R83.C / P1.2.1 — Lexer retry — Verification

Closes R81.B’s deferred κ Rule Engine lexer task. Gates Wave 3 of R83 (P1.2.2 Parser, P1.2.3 AST Validator, P1.2.4 Registry, P1.3.1 Core Evaluation Loop, P1.5.4 Canonical Serialization).

§1. Outcome

All three gates green. 21 previously-failing tests now pass. Lexer suite complete at 84/84. Full suite passes at 1169/1169.

§2. Test evidence

§2.1. Before the fix (repro on feature/r81-b-p1-2-1-lexer @ 1eec2b7c)

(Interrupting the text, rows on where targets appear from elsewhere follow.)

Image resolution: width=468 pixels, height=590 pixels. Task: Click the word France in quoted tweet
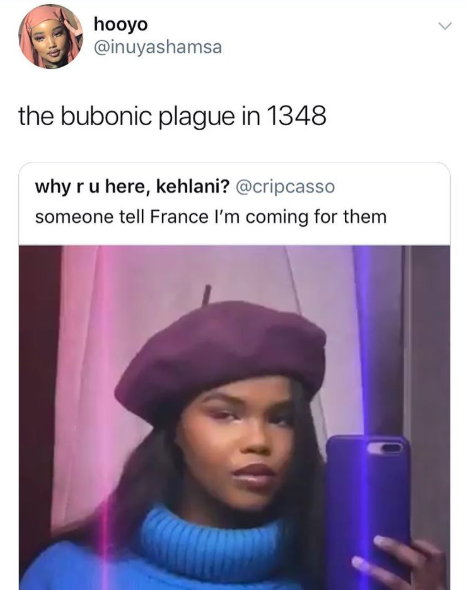(x=179, y=217)
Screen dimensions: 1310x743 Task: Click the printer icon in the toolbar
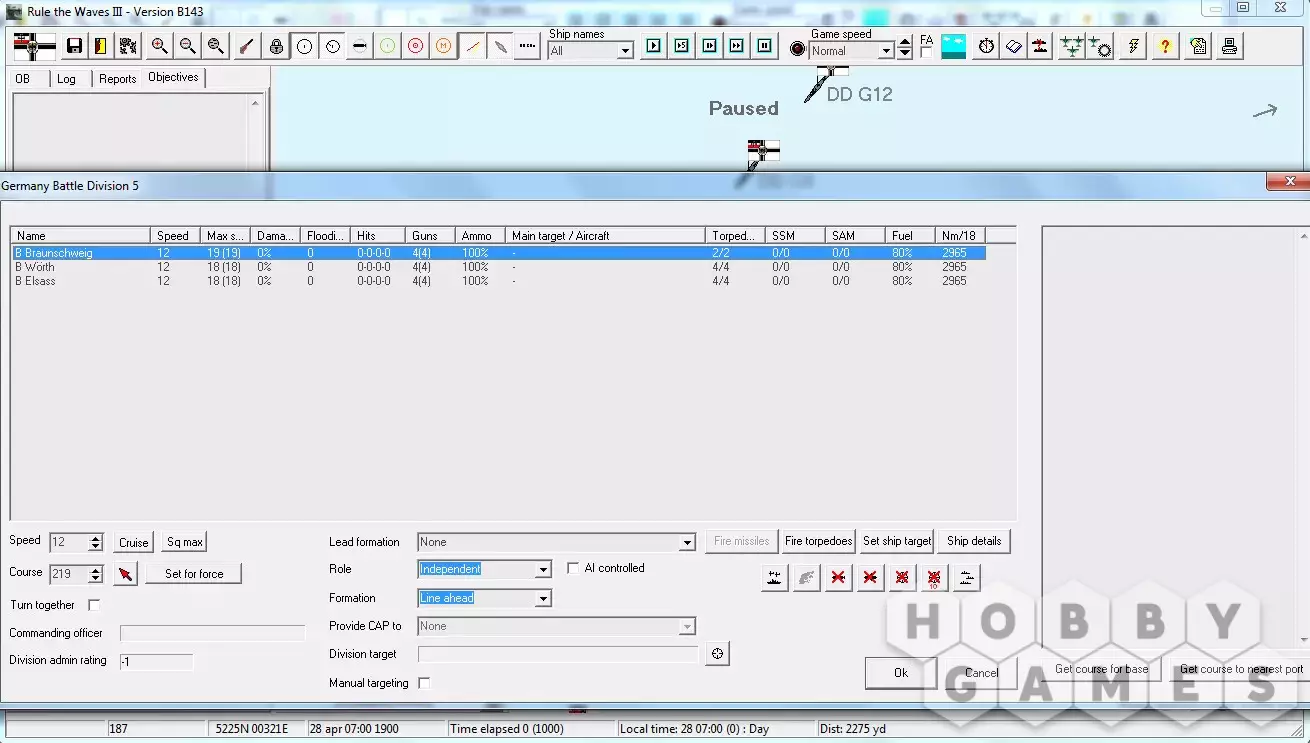1229,46
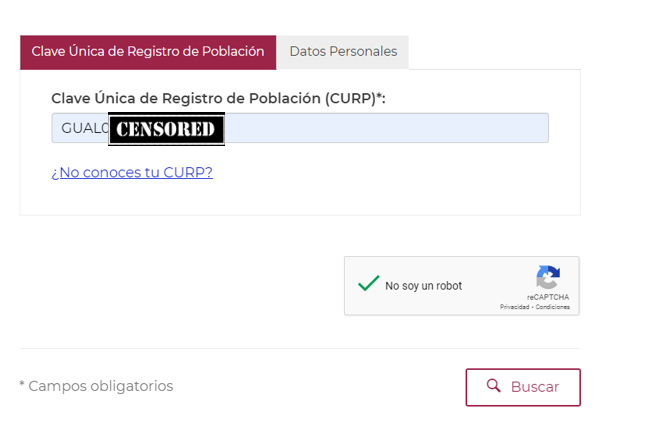Viewport: 659px width, 442px height.
Task: Click the CENSORED overlay on the CURP value
Action: (x=166, y=129)
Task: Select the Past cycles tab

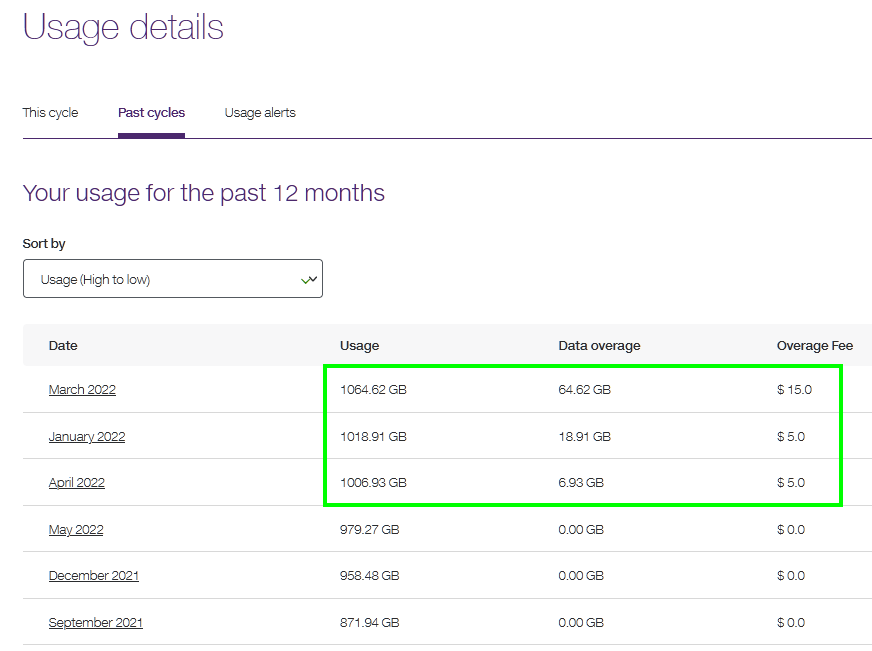Action: point(151,113)
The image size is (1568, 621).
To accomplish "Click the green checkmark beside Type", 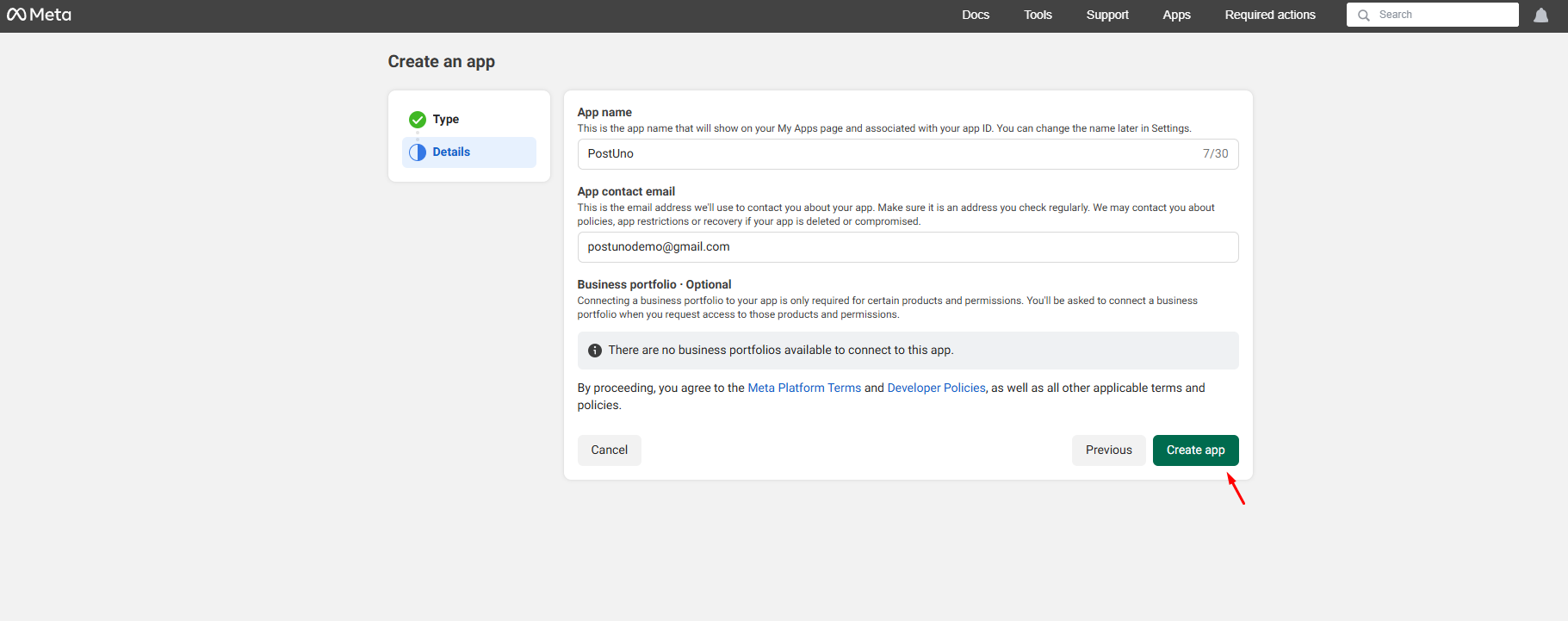I will point(418,120).
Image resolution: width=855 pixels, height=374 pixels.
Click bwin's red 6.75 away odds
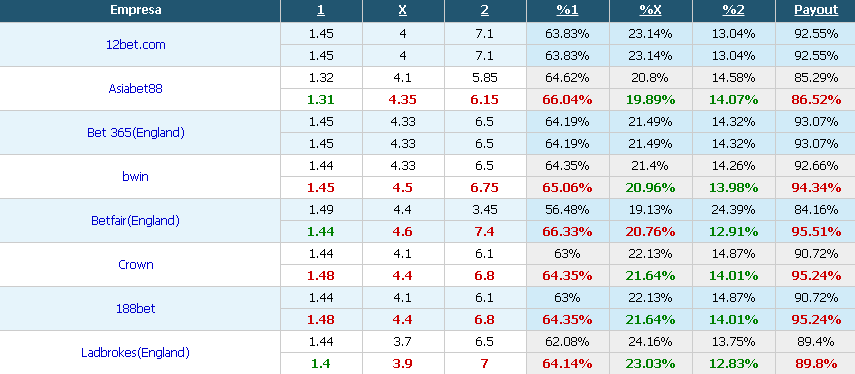coord(485,188)
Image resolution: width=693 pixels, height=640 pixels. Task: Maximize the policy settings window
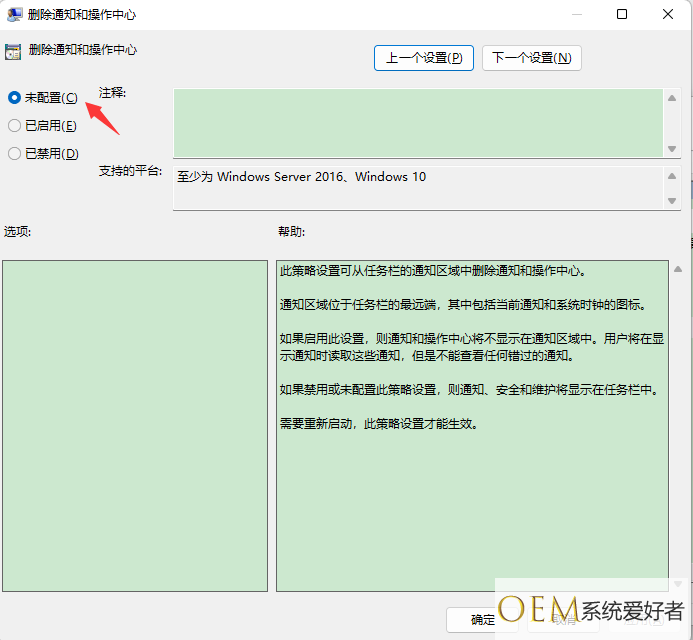click(x=622, y=15)
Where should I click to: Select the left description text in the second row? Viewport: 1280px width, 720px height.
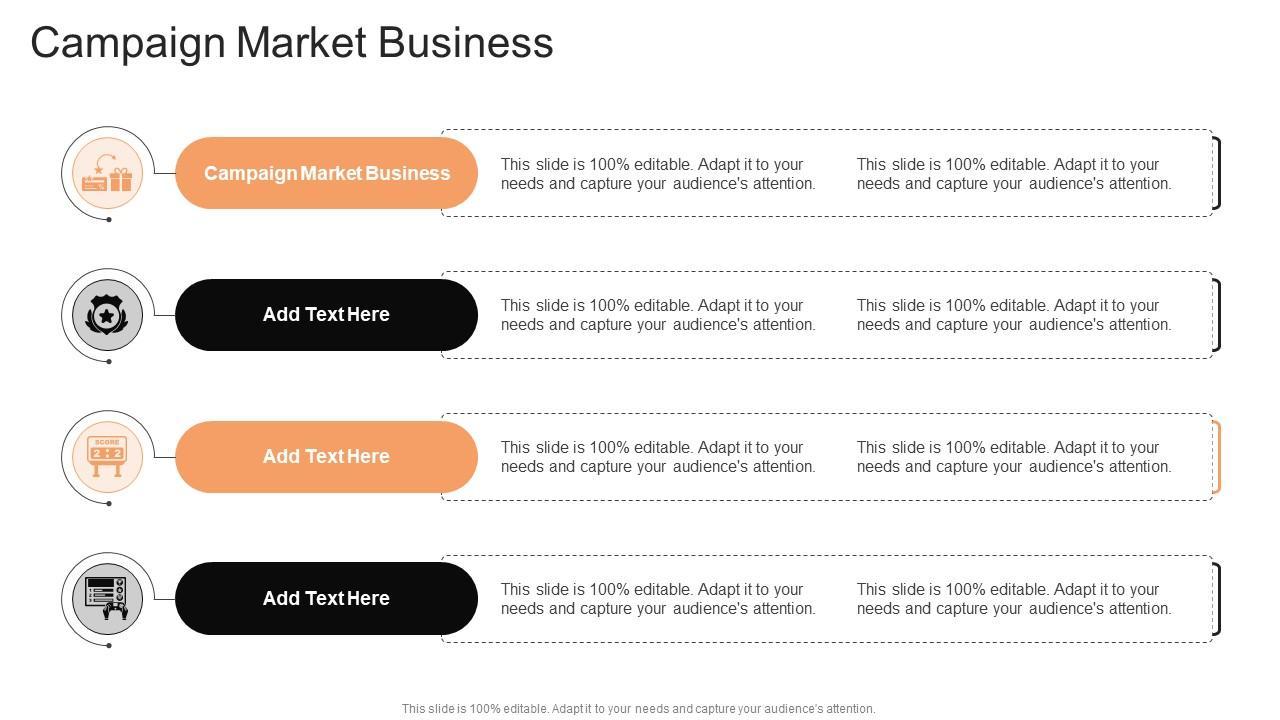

$ npm test -- --testPathPattern=rules/lexer
...
Test Suites: 1 failed, 1 total
Tests:       21 failed, 61 passed, 82 total

Failing tests: A3, A4, C1, C2, C3, C5, F1, F2, F3, F4, G({), G(}), I1, I2, I3, J1, J3, K1, K2, K4, L2. Full root-cause analysis in docs/audits/r83-c-lexer-retry-debug-audit.md.

§2.2. After the fix (feature/r81-b-p1-2-1-lexer @ 26beb3f2)

$ npm test -- --testPathPattern=rules/lexer
...
Test Suites: 1 passed, 1 total
Tests:       84 passed, 84 total

Delta: +21 tests passing (all previously failing cases now green) plus +2 new regression tests (C6 long-ASCII, I4 long-CJK) that pin the fix against future Chevrotain upgrades or pattern refactors.

§2.3. Lexer coverage

File        | % Stmts | % Branch | % Funcs | % Lines
lexer.ts    |    100  |   83.33  |   100   |   100

The one uncovered branch is the ?? tok.startOffset fallback on toRejectionError (line 452): unreachable with positionTracking: 'full' because Chevrotain always emits endOffset. Documented in the fix packet §FP3.2 as acceptable.

§3. Three-gate results

§3.1. npm run build — green

$ npm run build
> colibri@0.0.1 build
> tsc

Exit 0, zero output. TypeScript strict-mode compilation clean.

§3.2. npm run lint — green

$ npm run lint
> colibri@0.0.1 lint
> eslint src

Exit 0, zero output. The new custom pattern function uses explicit parameter types (text: string, startOffset: number) and returns [string] | null — no any, no eslint-disable.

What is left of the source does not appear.